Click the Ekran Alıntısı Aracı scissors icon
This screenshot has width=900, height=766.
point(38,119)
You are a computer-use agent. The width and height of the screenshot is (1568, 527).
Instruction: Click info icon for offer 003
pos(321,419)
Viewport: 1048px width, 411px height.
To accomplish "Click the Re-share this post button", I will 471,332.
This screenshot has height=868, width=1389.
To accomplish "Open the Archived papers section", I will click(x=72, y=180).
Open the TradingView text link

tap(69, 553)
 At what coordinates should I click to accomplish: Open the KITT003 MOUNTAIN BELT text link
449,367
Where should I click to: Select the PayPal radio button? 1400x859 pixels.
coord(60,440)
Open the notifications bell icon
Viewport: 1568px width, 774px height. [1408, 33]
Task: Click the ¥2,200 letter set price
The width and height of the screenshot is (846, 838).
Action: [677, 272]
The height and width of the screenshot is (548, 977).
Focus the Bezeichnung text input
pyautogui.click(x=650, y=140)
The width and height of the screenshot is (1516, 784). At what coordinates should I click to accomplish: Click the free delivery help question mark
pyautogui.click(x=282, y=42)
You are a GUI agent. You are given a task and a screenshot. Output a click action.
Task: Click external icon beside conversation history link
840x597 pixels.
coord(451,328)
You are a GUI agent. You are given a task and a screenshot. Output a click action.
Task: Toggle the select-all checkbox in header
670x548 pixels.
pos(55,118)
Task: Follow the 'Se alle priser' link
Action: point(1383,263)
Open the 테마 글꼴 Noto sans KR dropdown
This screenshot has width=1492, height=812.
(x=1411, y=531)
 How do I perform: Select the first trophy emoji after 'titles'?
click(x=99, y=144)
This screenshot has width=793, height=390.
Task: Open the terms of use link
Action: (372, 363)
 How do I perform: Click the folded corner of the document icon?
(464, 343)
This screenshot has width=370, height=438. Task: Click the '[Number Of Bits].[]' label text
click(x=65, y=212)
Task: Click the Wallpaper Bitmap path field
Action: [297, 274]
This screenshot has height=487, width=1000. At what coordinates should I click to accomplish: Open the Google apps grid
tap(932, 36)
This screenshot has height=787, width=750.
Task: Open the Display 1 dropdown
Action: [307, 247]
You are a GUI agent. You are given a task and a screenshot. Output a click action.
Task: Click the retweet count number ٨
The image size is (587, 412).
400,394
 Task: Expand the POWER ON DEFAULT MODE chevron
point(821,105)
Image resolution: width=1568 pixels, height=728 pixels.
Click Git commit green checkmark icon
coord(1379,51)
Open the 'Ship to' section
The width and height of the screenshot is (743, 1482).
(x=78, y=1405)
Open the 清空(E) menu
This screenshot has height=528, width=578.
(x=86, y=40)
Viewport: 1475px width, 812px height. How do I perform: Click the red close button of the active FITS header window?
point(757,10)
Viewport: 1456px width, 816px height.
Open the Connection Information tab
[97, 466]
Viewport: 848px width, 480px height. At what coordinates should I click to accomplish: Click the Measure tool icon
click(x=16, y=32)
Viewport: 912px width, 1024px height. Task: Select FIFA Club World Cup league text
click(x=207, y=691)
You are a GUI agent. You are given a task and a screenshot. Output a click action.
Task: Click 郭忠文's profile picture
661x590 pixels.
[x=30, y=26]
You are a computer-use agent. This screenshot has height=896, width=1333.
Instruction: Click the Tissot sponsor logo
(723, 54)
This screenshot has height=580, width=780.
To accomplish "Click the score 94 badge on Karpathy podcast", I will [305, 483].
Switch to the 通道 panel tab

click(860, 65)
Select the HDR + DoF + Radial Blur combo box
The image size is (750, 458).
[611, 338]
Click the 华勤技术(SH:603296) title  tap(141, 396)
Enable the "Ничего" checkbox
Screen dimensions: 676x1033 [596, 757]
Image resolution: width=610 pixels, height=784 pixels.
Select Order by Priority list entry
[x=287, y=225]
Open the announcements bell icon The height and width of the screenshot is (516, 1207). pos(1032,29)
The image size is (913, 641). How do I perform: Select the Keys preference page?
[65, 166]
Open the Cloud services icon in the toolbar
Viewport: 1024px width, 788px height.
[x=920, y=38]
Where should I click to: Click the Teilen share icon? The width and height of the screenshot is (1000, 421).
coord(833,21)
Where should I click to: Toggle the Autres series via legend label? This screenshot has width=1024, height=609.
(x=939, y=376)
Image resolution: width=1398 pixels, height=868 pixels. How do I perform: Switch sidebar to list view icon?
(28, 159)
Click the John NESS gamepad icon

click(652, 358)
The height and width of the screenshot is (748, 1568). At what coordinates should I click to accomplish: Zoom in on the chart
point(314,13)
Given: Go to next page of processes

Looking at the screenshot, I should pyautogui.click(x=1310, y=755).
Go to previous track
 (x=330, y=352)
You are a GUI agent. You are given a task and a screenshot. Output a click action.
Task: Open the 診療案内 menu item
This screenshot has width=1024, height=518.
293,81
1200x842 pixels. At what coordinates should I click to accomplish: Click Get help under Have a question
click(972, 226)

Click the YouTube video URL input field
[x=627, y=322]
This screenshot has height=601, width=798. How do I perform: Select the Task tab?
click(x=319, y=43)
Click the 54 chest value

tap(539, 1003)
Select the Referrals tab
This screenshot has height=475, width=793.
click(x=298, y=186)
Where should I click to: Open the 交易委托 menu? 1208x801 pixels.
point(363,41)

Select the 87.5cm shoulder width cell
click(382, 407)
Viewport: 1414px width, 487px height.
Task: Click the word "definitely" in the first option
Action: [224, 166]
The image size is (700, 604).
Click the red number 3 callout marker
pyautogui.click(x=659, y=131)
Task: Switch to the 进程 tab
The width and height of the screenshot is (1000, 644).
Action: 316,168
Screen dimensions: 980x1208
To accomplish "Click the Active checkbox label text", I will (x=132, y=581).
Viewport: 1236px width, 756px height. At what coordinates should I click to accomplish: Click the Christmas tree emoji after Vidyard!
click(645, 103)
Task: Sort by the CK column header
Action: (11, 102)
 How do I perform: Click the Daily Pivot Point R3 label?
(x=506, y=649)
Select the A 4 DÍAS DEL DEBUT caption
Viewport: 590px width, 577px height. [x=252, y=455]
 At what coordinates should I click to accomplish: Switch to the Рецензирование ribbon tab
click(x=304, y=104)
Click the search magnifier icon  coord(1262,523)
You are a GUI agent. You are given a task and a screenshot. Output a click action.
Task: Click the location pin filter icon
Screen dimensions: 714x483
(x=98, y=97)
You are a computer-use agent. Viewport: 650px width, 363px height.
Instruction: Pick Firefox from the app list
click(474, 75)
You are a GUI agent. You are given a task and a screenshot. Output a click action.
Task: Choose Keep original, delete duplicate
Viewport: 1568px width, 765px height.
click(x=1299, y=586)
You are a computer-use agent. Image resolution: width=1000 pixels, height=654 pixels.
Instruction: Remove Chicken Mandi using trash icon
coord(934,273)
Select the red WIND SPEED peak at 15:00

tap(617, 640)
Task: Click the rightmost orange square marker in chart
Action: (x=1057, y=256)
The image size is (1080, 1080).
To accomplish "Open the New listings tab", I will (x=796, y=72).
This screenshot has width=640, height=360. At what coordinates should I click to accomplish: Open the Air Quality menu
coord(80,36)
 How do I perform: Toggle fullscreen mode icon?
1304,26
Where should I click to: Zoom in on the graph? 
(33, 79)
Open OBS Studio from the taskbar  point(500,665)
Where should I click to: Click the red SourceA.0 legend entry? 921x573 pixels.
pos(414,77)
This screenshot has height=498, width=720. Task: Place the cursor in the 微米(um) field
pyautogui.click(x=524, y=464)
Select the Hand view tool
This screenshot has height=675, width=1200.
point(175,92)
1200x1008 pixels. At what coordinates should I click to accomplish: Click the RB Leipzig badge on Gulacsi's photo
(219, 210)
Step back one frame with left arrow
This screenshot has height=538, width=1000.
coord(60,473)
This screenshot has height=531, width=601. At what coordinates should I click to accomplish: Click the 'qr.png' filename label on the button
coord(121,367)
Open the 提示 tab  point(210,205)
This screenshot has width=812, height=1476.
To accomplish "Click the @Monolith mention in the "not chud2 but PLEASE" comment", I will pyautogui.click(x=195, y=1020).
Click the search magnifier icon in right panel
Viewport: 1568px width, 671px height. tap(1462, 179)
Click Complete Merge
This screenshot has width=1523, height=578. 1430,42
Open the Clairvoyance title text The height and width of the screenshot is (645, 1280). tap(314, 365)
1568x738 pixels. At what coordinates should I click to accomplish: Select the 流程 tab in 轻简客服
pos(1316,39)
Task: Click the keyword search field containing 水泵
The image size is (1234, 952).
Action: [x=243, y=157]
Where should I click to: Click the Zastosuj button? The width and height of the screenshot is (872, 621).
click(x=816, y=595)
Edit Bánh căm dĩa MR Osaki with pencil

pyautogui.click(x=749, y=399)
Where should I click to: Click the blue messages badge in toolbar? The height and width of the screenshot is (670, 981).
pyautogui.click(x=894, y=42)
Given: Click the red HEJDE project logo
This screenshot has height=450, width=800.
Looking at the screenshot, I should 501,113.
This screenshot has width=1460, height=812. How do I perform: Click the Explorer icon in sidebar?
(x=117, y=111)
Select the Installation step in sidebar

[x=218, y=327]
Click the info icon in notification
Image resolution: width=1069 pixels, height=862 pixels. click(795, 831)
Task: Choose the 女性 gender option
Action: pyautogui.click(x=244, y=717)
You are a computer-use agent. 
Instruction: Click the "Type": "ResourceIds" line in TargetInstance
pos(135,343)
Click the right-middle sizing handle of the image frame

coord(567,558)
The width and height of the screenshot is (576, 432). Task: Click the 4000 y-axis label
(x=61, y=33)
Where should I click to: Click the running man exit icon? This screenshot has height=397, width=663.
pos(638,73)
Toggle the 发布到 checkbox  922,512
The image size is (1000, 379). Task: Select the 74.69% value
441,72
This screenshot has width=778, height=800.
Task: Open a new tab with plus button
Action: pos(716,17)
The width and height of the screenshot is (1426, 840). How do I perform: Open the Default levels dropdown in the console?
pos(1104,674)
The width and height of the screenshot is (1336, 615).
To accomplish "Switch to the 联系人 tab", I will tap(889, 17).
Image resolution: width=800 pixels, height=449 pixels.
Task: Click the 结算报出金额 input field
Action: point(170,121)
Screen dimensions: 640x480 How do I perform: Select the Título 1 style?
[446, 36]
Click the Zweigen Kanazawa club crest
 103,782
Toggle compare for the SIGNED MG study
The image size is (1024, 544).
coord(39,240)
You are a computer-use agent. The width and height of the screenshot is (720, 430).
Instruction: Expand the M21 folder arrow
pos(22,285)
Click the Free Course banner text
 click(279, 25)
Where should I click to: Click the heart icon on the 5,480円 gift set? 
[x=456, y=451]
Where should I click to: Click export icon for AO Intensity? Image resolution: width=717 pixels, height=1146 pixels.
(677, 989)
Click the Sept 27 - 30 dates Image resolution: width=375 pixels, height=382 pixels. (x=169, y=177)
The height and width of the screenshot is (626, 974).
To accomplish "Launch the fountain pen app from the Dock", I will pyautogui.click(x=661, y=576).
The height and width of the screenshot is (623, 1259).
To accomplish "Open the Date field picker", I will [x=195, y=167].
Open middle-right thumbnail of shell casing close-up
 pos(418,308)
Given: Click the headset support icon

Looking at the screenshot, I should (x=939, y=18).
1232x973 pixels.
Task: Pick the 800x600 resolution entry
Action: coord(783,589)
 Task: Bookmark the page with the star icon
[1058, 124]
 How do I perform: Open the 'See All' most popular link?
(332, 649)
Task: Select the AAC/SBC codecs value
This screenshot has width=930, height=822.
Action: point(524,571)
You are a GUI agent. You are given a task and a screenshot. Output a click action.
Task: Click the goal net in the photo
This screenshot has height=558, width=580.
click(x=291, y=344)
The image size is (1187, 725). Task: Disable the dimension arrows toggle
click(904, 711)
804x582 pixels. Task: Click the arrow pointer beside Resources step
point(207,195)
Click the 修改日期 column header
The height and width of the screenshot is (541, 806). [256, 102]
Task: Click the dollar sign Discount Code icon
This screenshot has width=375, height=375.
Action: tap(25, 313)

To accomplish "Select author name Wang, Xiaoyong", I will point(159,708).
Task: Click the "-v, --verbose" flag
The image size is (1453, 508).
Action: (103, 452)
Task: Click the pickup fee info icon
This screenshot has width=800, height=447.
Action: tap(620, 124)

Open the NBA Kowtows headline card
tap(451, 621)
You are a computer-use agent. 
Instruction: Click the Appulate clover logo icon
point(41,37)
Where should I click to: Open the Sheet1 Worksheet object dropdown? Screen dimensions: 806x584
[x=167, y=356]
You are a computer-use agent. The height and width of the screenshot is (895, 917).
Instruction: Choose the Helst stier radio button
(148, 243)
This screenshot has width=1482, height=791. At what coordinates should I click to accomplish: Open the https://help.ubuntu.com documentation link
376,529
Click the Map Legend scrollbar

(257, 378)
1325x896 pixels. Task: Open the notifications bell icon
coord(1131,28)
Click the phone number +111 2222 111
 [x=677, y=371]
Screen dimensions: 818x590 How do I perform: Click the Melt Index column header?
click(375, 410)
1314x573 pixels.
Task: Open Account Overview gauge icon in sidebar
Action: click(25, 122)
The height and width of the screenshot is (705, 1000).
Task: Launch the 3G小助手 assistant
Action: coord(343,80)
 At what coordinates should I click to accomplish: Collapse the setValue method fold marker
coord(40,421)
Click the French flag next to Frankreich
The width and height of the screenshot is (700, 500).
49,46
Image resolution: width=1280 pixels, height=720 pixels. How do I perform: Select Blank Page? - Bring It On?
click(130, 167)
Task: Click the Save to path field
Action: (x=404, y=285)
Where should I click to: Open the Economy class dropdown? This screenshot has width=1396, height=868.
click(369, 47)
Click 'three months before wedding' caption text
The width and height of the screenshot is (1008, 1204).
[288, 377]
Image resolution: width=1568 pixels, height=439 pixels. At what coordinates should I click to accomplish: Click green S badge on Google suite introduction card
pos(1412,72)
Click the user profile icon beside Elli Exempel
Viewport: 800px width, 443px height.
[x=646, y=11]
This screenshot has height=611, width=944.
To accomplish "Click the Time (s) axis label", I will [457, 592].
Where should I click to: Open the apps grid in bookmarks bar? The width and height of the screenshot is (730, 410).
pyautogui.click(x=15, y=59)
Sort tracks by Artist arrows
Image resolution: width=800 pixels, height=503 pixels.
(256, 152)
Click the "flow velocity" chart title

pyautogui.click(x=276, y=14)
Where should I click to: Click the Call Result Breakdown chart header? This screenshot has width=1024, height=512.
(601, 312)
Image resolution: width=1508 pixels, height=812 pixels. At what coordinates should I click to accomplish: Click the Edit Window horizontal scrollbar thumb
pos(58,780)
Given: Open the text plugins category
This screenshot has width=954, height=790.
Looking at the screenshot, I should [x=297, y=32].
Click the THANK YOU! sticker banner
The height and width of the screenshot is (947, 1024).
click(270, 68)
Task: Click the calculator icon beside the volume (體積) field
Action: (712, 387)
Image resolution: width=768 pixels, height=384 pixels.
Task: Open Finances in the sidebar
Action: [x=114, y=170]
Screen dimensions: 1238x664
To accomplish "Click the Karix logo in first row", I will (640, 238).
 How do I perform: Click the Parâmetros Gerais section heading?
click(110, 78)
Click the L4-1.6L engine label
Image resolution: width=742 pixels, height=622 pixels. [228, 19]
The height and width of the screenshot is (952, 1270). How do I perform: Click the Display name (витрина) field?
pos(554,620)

:: WHAT YOU NEED TO DO ::
Wherever the word "computer" shows up in the material, copy the line it is on.

:: RESULT OF THIS TASK ::
You are a computer-use agent. The width and height of the screenshot is (1568, 527).
You are a computer-use agent. This screenshot has height=896, width=1333.
You are a computer-use agent. Viewport: 650px width, 363px height.
You are a computer-use agent. Image resolution: width=1000 pixels, height=654 pixels.
You are a computer-use agent. 
You are a computer-use agent. The width and height of the screenshot is (720, 430).
You are a computer-use agent. 
You are a computer-use agent. The height and width of the screenshot is (895, 917).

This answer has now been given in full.